Your objective.
Copy out the lines from the one containing "is (426, 800)." through the one containing "tap(532, 71)", substituting "date selector" for "date range picker" and leaving everything else as it is.

======== Data supplied

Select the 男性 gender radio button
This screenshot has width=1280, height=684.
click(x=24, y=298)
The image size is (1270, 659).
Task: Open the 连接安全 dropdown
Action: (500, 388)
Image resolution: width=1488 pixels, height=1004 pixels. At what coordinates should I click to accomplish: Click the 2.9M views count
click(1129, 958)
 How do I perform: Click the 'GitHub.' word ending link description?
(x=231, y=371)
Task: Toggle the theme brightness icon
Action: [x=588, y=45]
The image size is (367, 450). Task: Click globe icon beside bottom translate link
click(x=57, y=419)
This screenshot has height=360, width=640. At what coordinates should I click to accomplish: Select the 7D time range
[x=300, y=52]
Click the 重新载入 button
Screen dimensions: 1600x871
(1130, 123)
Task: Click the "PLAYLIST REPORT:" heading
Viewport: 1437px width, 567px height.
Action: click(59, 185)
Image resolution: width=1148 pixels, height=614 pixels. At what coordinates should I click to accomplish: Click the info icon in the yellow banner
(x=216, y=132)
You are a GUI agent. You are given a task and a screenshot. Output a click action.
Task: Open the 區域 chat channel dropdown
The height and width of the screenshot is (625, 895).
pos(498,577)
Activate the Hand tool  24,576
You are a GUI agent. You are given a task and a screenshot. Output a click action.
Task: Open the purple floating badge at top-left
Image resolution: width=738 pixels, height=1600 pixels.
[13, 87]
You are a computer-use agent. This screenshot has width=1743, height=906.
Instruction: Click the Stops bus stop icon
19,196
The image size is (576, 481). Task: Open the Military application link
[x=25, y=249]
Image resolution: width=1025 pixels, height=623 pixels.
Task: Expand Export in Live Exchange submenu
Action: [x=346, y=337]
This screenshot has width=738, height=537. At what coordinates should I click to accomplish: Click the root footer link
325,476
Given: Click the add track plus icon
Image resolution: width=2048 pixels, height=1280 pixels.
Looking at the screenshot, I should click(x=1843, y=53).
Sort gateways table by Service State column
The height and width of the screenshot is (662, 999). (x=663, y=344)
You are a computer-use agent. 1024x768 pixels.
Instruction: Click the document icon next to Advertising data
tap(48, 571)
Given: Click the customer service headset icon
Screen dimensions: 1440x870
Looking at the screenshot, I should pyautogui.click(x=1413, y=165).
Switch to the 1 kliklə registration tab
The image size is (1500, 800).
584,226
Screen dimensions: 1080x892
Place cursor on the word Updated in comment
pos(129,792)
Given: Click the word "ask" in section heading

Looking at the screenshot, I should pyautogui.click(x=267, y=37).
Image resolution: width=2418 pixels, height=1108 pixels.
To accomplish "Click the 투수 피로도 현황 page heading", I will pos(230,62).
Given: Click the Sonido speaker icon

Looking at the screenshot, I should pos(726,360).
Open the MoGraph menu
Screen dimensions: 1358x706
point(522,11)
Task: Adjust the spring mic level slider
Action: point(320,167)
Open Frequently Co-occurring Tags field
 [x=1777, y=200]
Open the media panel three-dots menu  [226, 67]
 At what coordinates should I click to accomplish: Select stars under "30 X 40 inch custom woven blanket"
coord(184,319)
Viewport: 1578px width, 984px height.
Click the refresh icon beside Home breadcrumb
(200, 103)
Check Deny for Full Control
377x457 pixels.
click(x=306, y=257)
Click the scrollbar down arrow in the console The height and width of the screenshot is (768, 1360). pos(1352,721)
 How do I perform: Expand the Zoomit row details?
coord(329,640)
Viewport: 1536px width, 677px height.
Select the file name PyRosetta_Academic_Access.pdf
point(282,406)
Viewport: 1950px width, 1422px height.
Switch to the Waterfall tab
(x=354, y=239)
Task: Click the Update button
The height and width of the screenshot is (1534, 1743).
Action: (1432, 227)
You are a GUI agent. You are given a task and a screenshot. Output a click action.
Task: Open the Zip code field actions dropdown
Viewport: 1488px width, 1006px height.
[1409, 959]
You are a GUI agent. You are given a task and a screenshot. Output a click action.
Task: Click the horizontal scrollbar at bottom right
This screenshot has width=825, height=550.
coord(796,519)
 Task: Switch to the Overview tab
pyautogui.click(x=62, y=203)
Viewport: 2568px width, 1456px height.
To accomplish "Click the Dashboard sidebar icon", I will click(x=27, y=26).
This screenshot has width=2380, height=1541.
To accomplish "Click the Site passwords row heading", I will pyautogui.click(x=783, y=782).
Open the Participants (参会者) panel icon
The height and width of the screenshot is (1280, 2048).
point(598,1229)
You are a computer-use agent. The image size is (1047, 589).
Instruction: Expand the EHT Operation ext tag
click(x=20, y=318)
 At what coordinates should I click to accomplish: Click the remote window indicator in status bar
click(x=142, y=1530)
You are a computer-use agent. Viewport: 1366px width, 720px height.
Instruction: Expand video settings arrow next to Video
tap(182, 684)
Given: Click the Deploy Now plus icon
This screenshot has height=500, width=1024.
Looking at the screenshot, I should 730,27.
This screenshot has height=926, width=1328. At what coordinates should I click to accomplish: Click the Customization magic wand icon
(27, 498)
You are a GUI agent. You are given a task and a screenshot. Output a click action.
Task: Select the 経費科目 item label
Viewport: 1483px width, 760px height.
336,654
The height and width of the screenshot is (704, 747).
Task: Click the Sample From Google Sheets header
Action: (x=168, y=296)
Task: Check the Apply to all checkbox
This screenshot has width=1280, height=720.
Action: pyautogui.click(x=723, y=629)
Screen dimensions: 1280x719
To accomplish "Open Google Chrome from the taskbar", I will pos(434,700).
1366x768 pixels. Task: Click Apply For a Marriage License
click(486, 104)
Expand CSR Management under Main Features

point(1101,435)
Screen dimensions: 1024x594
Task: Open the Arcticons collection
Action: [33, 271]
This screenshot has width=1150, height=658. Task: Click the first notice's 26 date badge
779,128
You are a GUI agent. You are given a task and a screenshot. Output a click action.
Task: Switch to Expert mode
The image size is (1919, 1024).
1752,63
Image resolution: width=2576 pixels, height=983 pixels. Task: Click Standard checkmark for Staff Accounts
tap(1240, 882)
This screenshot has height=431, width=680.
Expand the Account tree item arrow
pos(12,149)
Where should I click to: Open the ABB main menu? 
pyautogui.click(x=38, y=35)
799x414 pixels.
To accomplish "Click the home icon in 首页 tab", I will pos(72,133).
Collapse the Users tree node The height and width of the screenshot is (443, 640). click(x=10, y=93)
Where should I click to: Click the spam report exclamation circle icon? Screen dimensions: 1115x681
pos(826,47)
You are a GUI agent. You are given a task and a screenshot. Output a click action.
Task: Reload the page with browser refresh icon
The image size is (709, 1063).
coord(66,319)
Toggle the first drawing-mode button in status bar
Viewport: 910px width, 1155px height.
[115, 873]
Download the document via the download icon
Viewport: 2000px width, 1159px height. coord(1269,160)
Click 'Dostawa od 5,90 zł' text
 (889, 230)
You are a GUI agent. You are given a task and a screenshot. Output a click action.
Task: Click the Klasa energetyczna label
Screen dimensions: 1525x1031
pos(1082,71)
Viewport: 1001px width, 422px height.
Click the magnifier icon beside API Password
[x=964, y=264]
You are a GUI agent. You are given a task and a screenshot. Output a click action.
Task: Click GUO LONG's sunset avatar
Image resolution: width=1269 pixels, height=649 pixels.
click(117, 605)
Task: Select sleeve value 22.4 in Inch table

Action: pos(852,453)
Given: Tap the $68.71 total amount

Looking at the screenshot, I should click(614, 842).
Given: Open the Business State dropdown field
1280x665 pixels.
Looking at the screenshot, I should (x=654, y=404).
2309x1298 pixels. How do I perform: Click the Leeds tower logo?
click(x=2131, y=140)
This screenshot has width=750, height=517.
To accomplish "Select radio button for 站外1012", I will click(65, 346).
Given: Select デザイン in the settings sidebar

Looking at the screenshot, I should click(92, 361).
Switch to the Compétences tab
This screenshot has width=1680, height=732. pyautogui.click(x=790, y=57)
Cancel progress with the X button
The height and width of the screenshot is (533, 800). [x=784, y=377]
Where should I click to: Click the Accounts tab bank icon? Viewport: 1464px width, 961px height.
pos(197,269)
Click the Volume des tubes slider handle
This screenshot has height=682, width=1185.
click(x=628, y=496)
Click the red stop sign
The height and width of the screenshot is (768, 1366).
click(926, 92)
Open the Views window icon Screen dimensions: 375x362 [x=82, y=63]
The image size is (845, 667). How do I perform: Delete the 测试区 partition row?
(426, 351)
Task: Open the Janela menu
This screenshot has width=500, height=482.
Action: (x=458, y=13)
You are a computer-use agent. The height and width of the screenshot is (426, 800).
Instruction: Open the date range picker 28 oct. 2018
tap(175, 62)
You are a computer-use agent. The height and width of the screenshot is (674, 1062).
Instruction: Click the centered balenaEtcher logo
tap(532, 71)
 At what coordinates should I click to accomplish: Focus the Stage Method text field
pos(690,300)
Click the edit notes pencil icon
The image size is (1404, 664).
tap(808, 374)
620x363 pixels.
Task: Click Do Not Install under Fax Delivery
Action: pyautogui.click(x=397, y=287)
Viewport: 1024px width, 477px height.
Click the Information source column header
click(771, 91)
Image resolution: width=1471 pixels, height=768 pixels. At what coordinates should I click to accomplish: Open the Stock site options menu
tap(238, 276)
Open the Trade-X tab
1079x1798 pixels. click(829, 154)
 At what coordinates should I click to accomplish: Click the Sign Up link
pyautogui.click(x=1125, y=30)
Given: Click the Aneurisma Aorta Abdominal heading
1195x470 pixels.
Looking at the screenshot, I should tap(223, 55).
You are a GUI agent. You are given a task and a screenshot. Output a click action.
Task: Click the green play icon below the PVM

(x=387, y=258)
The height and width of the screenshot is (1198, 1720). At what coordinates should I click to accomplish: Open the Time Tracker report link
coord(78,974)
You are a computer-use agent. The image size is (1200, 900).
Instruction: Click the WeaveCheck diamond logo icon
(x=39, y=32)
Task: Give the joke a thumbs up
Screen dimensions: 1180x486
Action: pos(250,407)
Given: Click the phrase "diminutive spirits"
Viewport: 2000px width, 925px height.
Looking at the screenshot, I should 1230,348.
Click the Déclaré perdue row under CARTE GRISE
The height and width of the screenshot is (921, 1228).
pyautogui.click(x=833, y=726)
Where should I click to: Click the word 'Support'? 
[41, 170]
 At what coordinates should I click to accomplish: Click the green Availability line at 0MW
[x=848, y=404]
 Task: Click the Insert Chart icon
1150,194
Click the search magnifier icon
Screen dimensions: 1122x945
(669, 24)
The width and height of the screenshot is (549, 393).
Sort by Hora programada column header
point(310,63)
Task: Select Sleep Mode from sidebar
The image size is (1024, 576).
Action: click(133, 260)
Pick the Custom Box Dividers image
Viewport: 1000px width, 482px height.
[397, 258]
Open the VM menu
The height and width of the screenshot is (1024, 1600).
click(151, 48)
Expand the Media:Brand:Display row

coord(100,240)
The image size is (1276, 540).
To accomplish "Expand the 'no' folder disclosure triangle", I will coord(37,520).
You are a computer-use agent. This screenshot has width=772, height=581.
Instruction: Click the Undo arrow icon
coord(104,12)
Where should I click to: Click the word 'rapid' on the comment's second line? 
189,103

================

Output below.
You are a computer-use agent. The height and width of the screenshot is (426, 800).
Instruction: Open the date selector 28 oct. 2018
tap(175, 62)
You are a computer-use agent. The height and width of the screenshot is (674, 1062).
Instruction: Click the centered balenaEtcher logo
tap(532, 71)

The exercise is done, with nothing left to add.